Las palabras del profeta

En las investigaciones que realizaba se encontró con algunas verdades que saltaron frente a sus ojos: «Computé los elementos primordiales de la colectividad y verifiqué con asombro inenarrable que todos los órdenes de la economía argentina obedecían a directivas extranjeras, sobre todo inglesas, ferrocarriles, tranvías, teléfonos y por lo menos el cincuenta por ciento del capital de los establecimientos industriales y comerciales es de propiedad de extranjeros, en su mayor parte ingleses. Esto explica por qué en un pueblo exportador de materias alimenticias puede haber hambre: ha comenzado a haber hambre. Es que ya al nacer el trigo y el ternero no son de quien los sembró o crió, sino del acreedor hipotecario, del prestamista que adelantó los fondos, del banquero que dio un préstamo al Estado, del ferrocarril, del frigorífico, de las empresas navieras… de todos menos de él».

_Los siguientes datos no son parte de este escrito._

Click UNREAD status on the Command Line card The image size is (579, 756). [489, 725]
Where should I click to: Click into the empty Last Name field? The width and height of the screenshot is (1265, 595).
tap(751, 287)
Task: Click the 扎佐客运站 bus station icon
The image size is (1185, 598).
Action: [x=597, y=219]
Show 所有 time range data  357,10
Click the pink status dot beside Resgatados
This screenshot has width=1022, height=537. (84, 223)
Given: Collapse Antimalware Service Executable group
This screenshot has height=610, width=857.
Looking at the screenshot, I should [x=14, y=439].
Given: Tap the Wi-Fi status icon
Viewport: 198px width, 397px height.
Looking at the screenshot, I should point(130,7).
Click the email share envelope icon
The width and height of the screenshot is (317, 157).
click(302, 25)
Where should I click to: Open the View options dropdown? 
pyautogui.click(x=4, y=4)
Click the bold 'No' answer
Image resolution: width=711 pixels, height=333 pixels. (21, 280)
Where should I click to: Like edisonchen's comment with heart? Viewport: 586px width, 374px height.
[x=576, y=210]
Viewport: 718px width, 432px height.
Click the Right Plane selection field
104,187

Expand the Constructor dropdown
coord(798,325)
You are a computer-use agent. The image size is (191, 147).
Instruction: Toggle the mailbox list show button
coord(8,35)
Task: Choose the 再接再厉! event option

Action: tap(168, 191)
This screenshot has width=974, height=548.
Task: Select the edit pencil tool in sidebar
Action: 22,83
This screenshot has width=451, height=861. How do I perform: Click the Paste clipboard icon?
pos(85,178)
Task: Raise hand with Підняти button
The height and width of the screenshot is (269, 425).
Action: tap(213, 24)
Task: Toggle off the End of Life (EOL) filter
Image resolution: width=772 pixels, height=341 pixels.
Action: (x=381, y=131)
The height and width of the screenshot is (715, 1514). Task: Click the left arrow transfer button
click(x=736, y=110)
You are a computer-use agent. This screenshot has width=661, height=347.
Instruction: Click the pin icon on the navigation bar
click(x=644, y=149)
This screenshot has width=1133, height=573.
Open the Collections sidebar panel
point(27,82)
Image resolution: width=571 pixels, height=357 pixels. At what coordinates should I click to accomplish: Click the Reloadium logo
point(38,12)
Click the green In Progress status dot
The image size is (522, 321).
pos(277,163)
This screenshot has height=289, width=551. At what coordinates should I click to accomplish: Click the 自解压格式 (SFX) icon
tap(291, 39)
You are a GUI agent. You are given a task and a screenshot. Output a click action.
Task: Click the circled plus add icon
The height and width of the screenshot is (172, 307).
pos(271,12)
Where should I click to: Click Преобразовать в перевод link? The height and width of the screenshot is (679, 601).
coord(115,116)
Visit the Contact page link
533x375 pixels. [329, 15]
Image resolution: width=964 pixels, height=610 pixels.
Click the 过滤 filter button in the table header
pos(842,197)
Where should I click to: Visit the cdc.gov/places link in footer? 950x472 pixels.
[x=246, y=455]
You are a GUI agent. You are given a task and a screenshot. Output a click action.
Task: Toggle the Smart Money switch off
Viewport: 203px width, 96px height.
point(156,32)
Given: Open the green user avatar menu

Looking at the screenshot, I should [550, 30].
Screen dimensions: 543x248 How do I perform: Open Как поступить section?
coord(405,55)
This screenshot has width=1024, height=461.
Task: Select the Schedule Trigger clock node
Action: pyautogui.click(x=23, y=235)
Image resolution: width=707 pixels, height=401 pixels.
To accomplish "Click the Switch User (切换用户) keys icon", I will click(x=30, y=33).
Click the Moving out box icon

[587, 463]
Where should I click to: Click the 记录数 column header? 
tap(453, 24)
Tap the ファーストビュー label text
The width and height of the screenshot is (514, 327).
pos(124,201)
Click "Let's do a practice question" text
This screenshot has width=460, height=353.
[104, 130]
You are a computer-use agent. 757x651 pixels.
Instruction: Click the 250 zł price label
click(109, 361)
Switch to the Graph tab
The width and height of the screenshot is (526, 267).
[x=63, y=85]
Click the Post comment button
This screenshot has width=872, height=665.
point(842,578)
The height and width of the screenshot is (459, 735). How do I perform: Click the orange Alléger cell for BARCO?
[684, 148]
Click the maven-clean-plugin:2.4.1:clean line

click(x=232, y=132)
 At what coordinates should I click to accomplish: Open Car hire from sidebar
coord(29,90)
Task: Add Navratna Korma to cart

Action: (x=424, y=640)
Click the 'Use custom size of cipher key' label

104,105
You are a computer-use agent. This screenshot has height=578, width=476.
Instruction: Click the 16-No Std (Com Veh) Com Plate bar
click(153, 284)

Las viejas fábulas terminaban diciendo: «cambiando lo que hay que cambiar, la fábula habla de ti». Esta descripción de la situación Argentina, si bien décadas después había cambiado profundamente, y él pudo comprobarlo, no alcanzó a ver su repetición en la década de los noventa, porque había fallecido muy joven en 1959. A partir de ese tiempo volvía a ser realidad lo que había descubierto. Cuando descubre todo esto se da cuenta que el diario La Nación, donde trabaja, no le va a publicar nada de lo que quiere comunicar de sus investigaciones. Porque «todo lo que dentro del cuerpo social argentino significa fuerza organizada: la oligarquía, el periodismo, la inteligencia universitaria y las miles de ramificaciones en que se diversifica» está en contra de lo que quiere escribir. El panorama de hoy no es muy diferente. Dice «Se abría una perspectiva de extrema soledad: una lucha tremenda nada más que para expresarse. Sabían que me cerrarían todas las tribunas literarias, periodísticas y políticas… sería una especie de judío errante y podía considerarme muy feliz si evitaba que el sarcasmo no me hundiese para siempre al primer amago de revelación».
Ante lo que le esperaba «tomé la decisión y me suicidé. Me suicidé para mí mimo y quedé convertido en puro espíritu. Mis debilidades corporales habían sido abatidas para siempre. Ese es el secreto de mi constancia. Por eso no hay derrota que pueda desalentarme». Porque para vivir la vida del rebelde había que estar dispuesto al sacrificio de las mínimas comodidades burguesas. «Pensaba yo: por lo tanto, para vivir esa vida es indispensable matar todo lo que es ajeno a esa misma vida: la lucha de posiciones, la conquista del éxito y su mantenimiento, la pequeña vanidad, la pequeña codicia, el pequeño engreimiento… es como suicidarse».
Esta declaración de Scalabrini nos permite comprender por qué, tanto antes como ahora, les es tan difícil a los intelectuales colocarse del lado de la causa del pueblo. Esto implica una renuncia nada fácil de pensar y menos de hacer. En un reportaje que le hace Noticias gráficas, sobre el tema de la ley de propiedad intelectual dice: «No es cosa de sorprenderse demasiado por esta ley que entrega al editor extranjero la selección de nuestras fuentes de información. Ya hemos entregado las vías de comunicación terrestres y fluviales y el monopolio del comercio de granos y de la industria de la carne. Todo está aquí bajo el dominio extranjero». ¿Es muy diferente hoy? Para poder decir esto ha tenido que “suicidarse” a la vida que podía haber tenido.